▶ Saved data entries
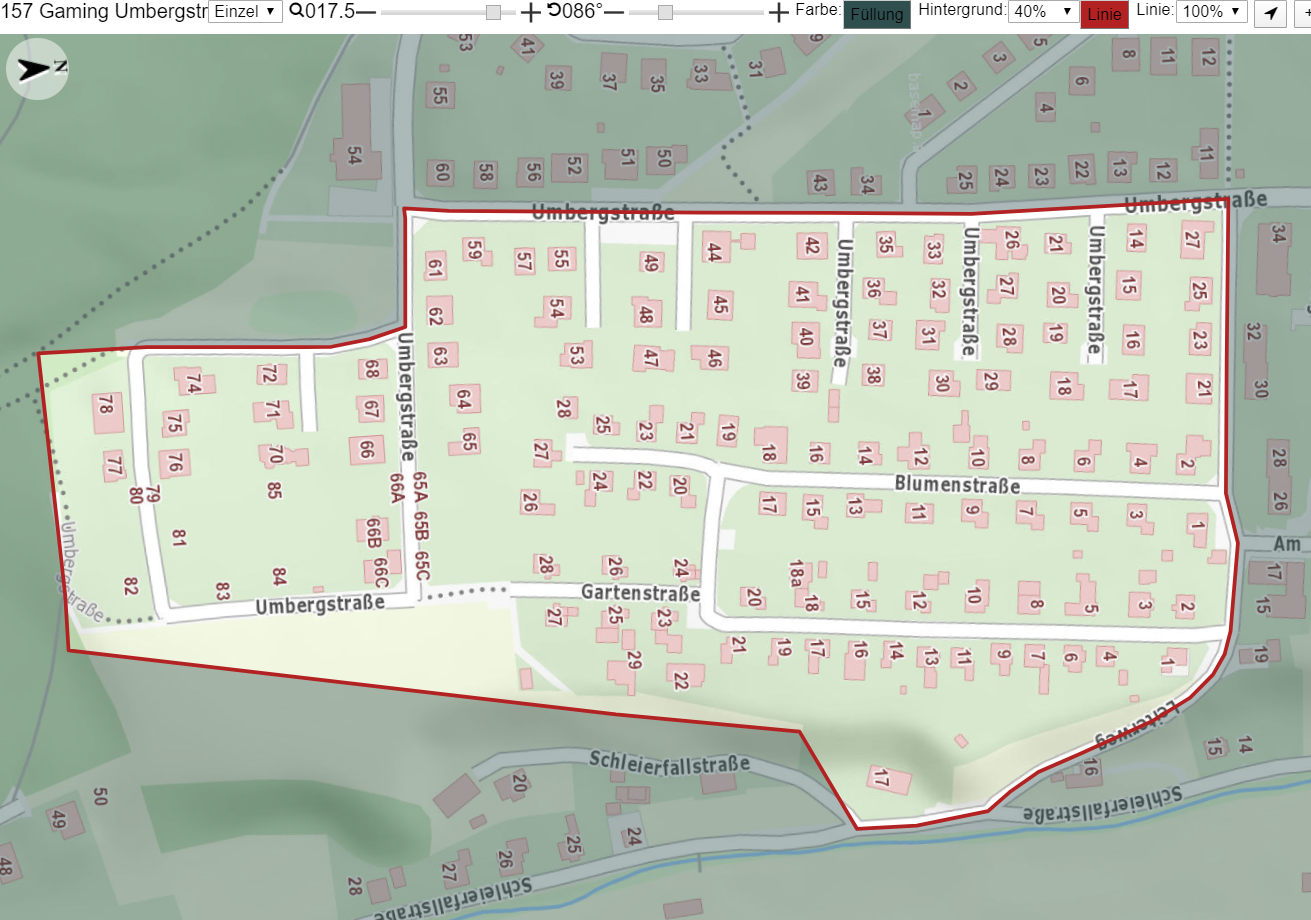Viewport: 1311px width, 920px height.
Task: Click the Blumenstraße street label
Action: (x=958, y=485)
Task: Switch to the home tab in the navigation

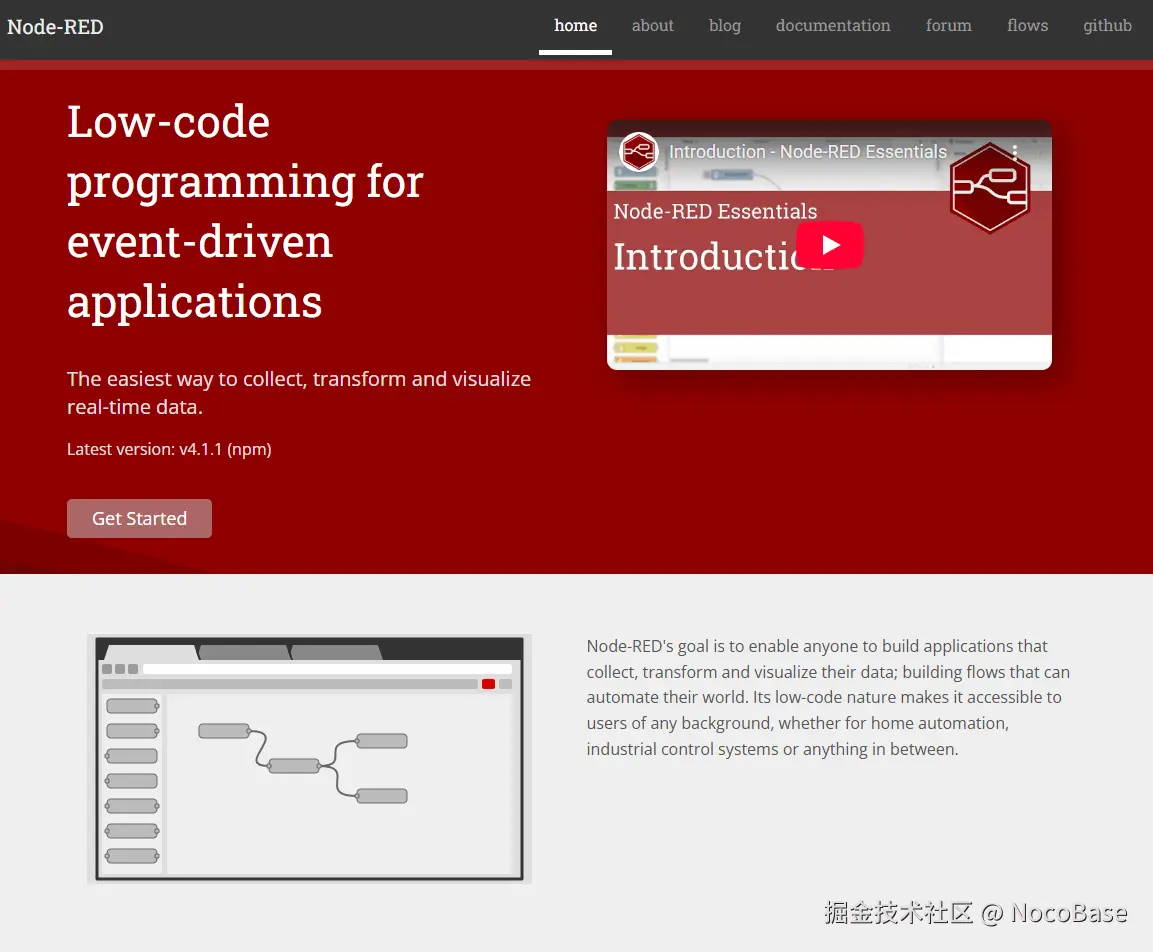Action: coord(574,26)
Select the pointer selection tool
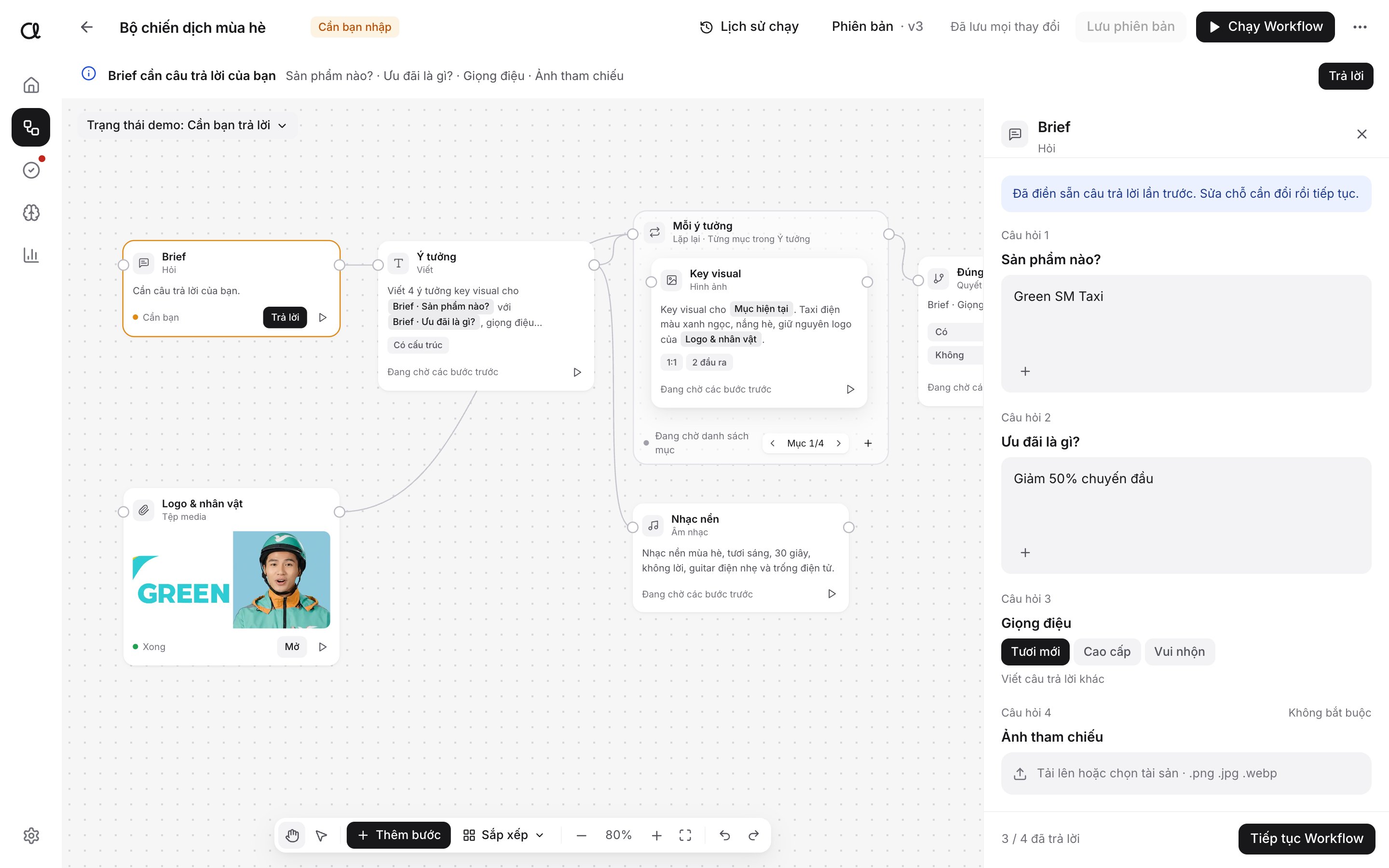Image resolution: width=1389 pixels, height=868 pixels. coord(321,835)
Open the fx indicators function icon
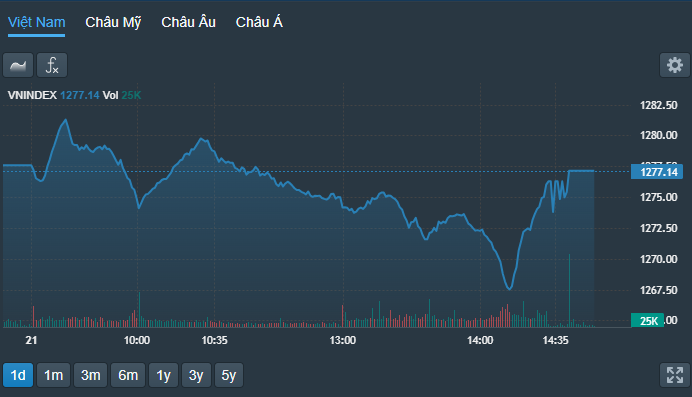692x397 pixels. click(52, 65)

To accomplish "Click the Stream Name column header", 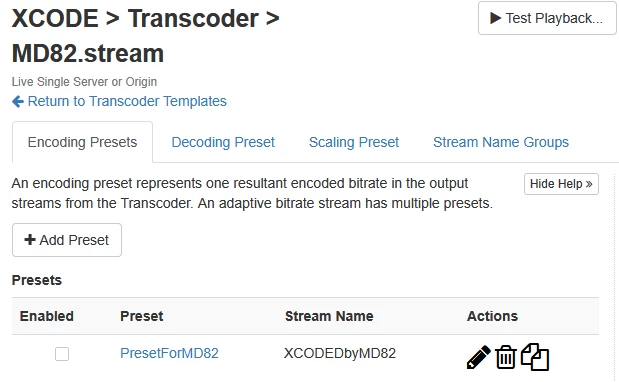I will [329, 316].
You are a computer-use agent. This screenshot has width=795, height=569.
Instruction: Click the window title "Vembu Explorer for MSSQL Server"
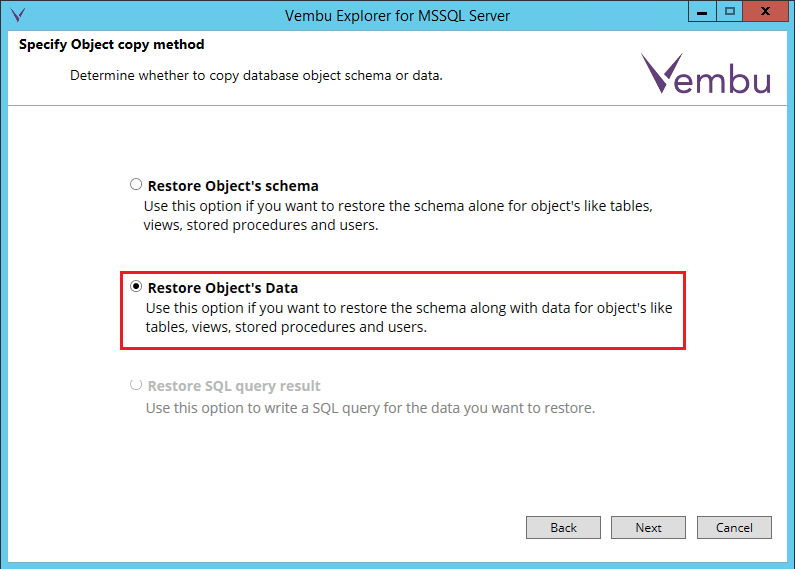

▶ What needs to be done
Set the pictures aside and restate word for word only the lines from the line containing "You are a computer-use" through the end of the entries above, both included.

▶ Written answer
You are a computer-use agent. This screenshot has width=795, height=569.
Instruction: Click the window title "Vembu Explorer for MSSQL Server"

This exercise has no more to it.